◆ Work required:
Count the lines below that contain the word "height", and reply with the number alone.

◆ Material for this exercise:
################

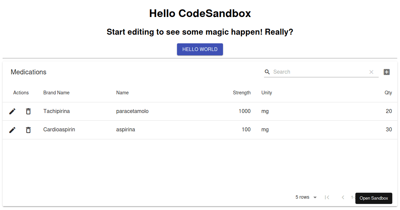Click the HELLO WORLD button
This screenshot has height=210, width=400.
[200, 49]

################

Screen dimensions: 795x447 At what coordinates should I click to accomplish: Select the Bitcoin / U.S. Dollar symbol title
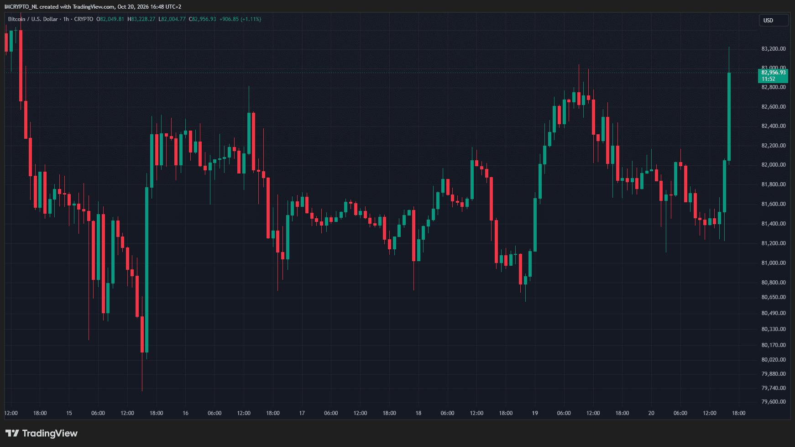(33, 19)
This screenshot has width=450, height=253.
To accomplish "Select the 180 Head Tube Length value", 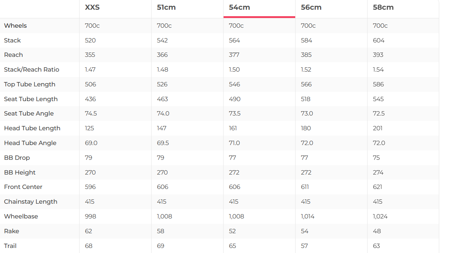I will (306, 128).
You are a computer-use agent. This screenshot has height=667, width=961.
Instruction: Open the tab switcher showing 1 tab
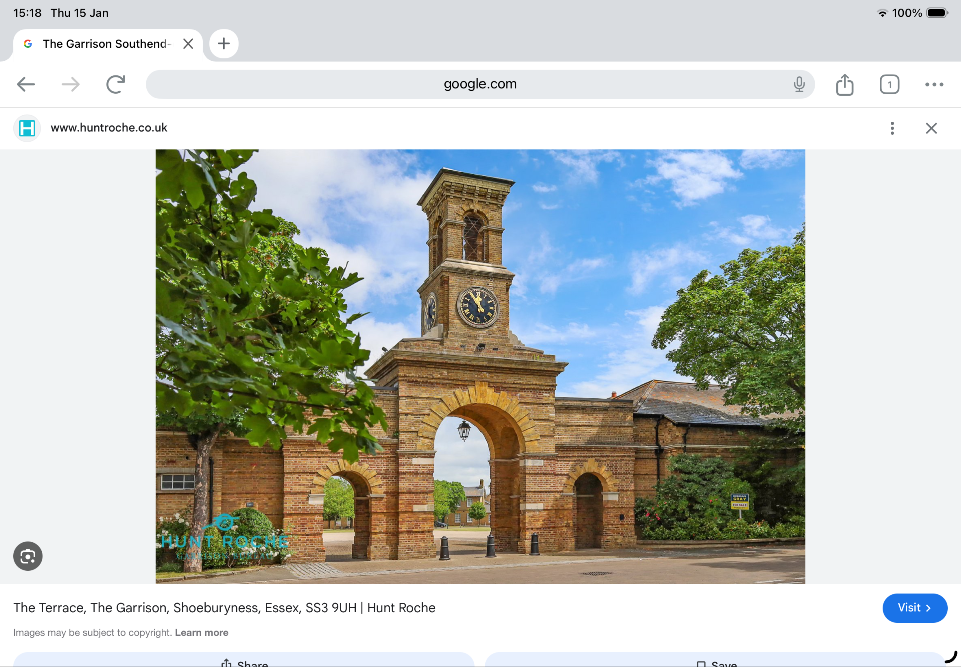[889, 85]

################

◆ Answer to the exercise:
3